Zwei Fragen bleiben jedoch unbeantwortet: Auf welche möglichen Entscheidungen spielt der Minister an und inwieweit wird seine Haltung die gesamte Regierung betreffen. Zum ersten Punkt lässt sich mit Sicherheit sagen, was absolut ausgeschlossen bleibt: die Anerkennung des Staates Palästina. Erst wenige Wochen sind vergangen, seit die Premierministerin die Idee in sehr drastischen Tönen zurückgewiesen hat. Sie hat es nicht überdacht und beabsichtigt jedenfalls nicht, den Anschein zu erwecken, in absehbarer Zeit einen Rückzieher zu machen. Eine Anerkennung kommt nicht in Frage, und Crosetto selbst ist der Erste, der dies klarstellt. Eine Anerkennung, so erklärt er knapp, liefe Gefahr , „zu einer politischen Provokation zu werden“. Das würde, wie der Premierminister behauptet, mehr schaden als nützen. Gestern schlug der französische Präsident Macron in einem noch heftigeren Angriff als sonst auf die israelische Regierung erneut die Idee einer UN-Mission für einen dauerhaften Waffenstillstand vor. Italien hat sich bisher nicht dazu geäußert, doch die Idee scheint jeglichen politischen Realismus zu vermissen. Die USA unterstützen Netanjahus Eskalation , Trump erklärt, es sei Israels Entscheidung, wie es sich gegen die Hamas verteidigen wolle, und eine UN-Mission gegen die USA komme nicht in Frage.

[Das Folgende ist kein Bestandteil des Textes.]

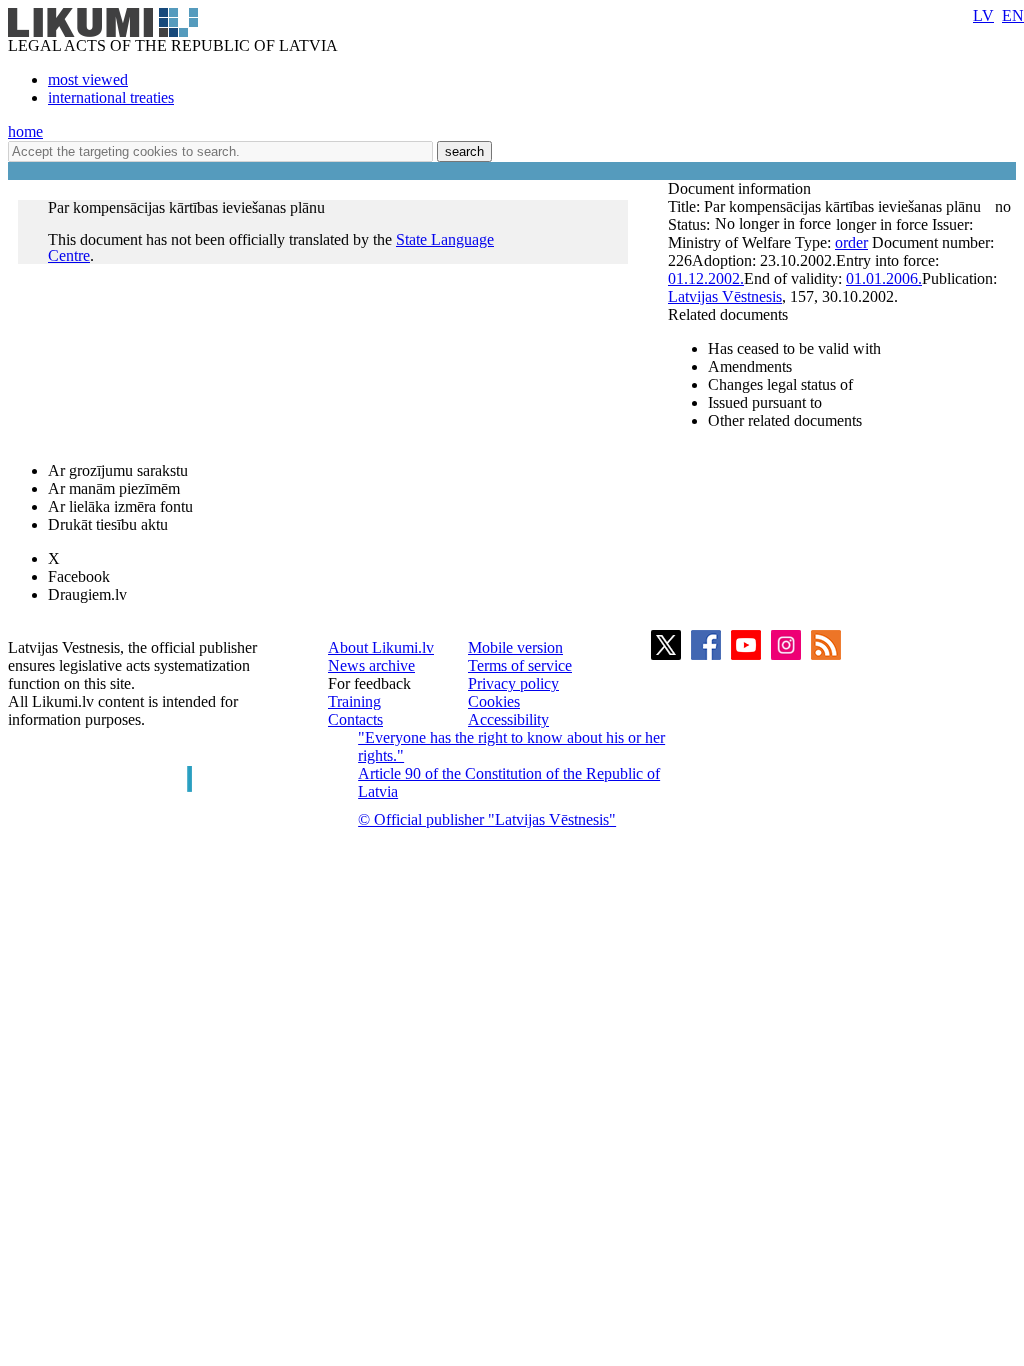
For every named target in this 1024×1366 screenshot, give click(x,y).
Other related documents (785, 420)
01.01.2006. (884, 278)
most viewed (88, 79)
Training (354, 701)
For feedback (369, 683)
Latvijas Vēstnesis (725, 296)
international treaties (111, 97)
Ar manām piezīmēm (114, 488)
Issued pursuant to (765, 402)
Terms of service (520, 665)
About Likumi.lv (381, 647)
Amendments (750, 366)
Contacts (355, 719)
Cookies (494, 701)
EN (1013, 15)
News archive (371, 665)
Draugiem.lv (87, 594)
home (25, 131)
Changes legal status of (780, 384)
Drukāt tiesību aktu (108, 524)
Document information (741, 188)
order (851, 242)
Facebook (79, 576)
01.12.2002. (706, 278)
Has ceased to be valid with (794, 348)
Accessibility (508, 719)
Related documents (728, 314)
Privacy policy (513, 683)
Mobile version (515, 647)
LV (983, 15)
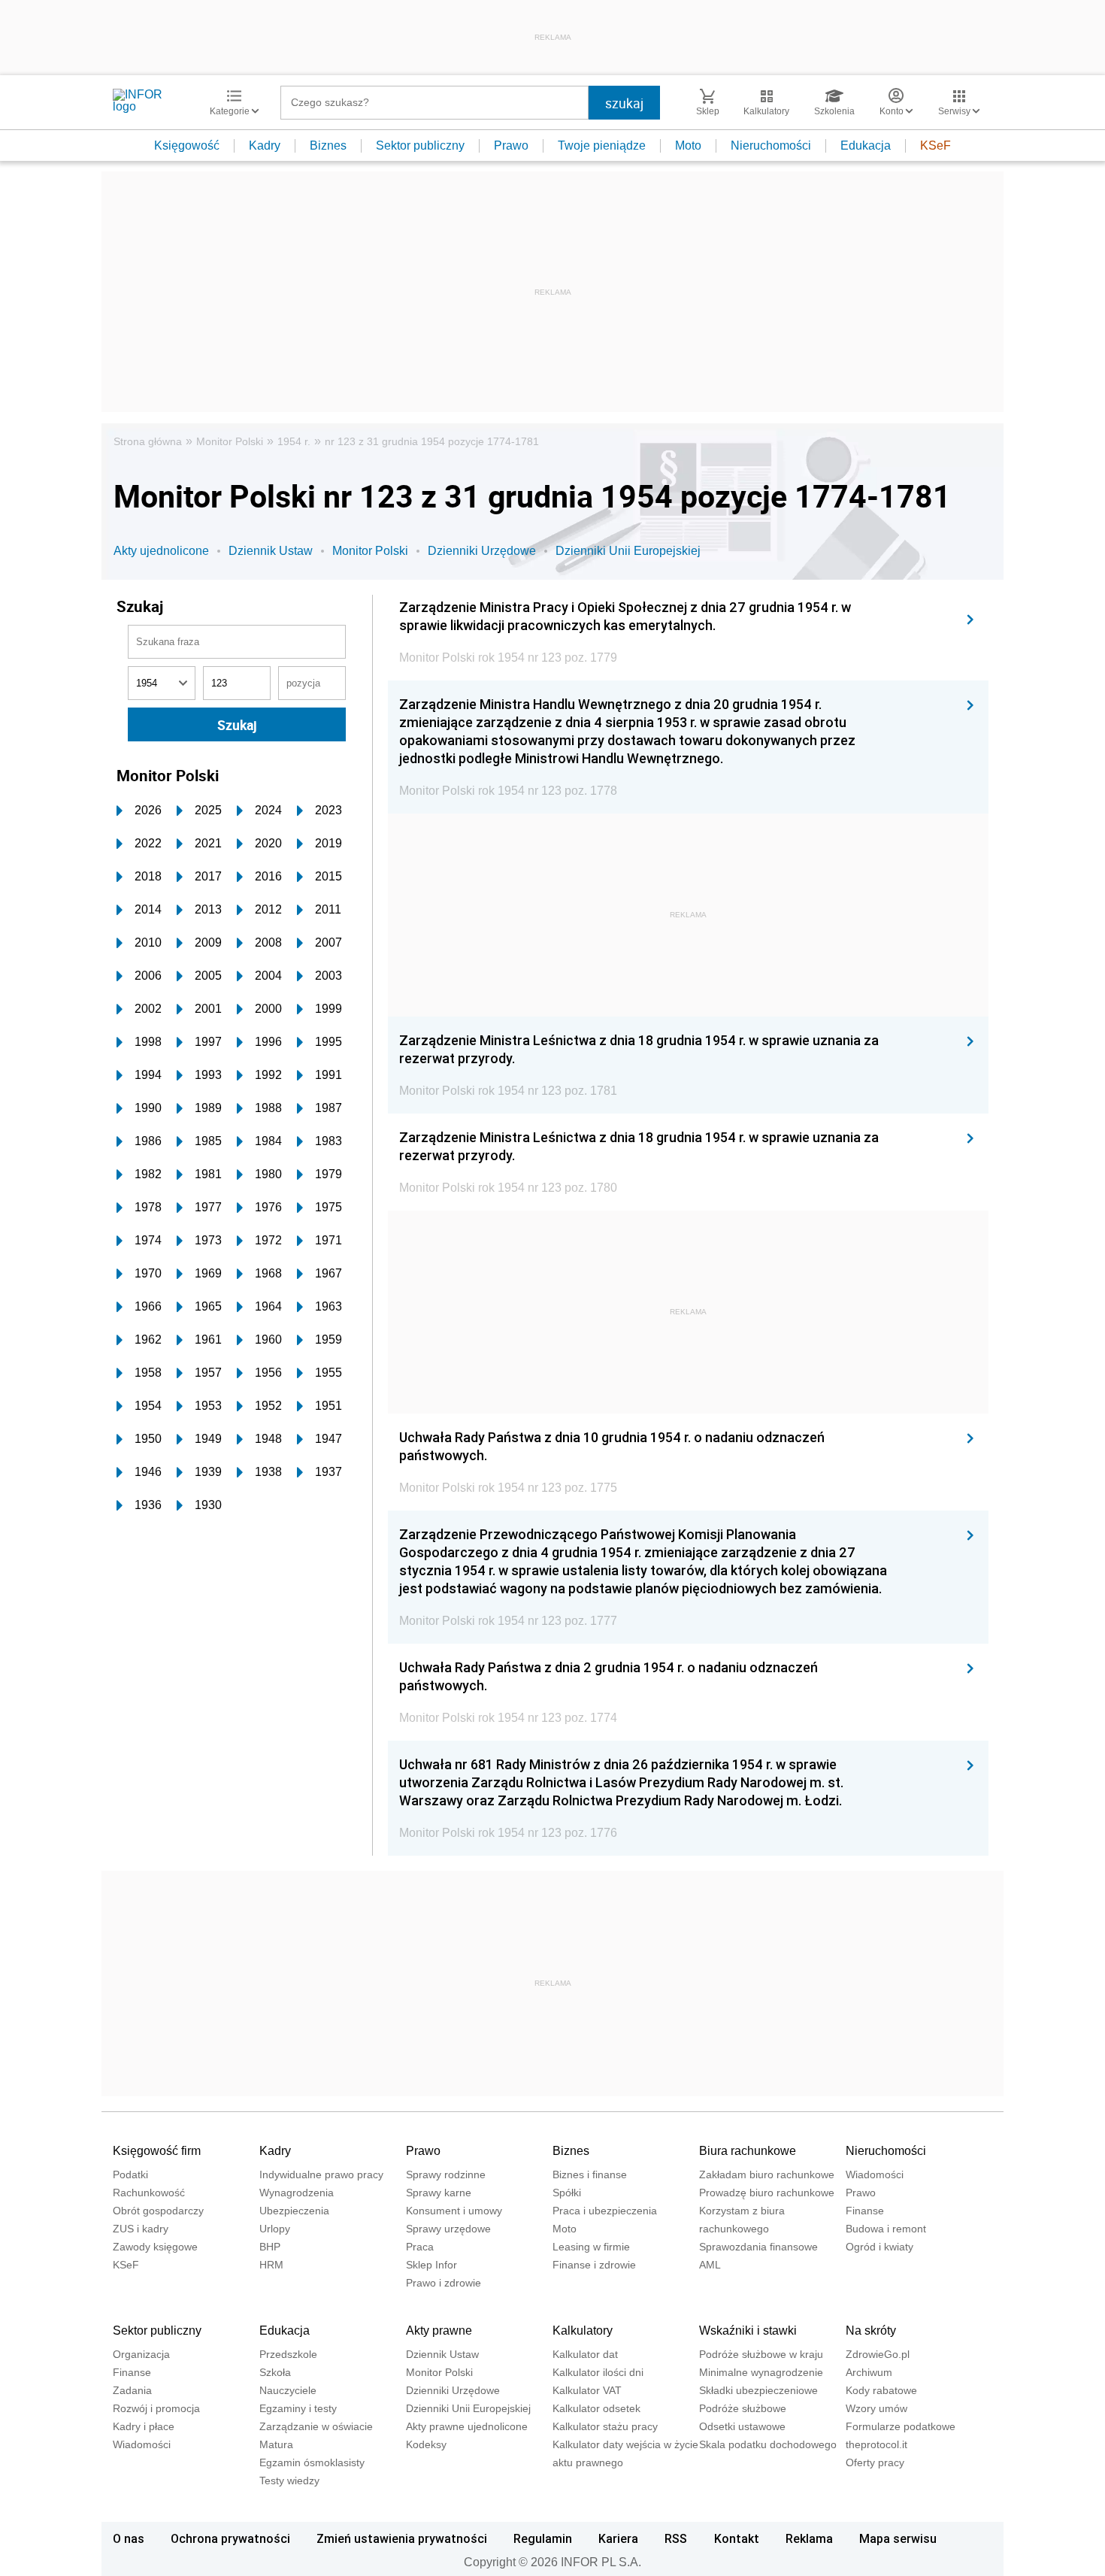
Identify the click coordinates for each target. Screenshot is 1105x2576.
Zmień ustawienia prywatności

Bleiben also nur noch Sanktionen. Entweder die Unterbrechung der Militärlieferungen, die Crosetto selbst erst kürzlich ausgeschlossen hat und die Bundeskanzler Merz bereits angekündigt hat, oder Handelssanktionen, wie sie bereits von mehreren Ländern beschlossen wurden, darunter gestern von Finnland , das beschlossen hat, die Investitionen seines Staatsfonds aus 111 israelischen Unternehmen abzuziehen. Die Idee europäischer Sanktionen, insbesondere das Einfrieren des von der Mehrheit der Mitgliedstaaten gebilligten Handelsabkommens zwischen der EU und Israel, wurde vor einigen Wochen durch die Ablehnung Italiens und Deutschlands zunichte gemacht. Doch der Angriff auf Gaza-Stadt, verbunden mit der Empörung über Vorfälle wie die gezielte Tötung von sechs Al-Jazeera- Journalisten am vergangenen Sonntag , könnte sowohl Merz als auch Italien dazu bewegen, ihre Position zu überdenken. Vorausgesetzt, die Lega, deren völliges Schweigen ihre nach wie vor klare Unterstützung Netanjahus offenbart, mischt sich nicht ein. Es sei denn, Giorgia, die sich vorerst noch gegen jegliche Sanktionen ausspricht, überdenkt ihre Position oder wird durch die Ereignisse dazu gezwungen.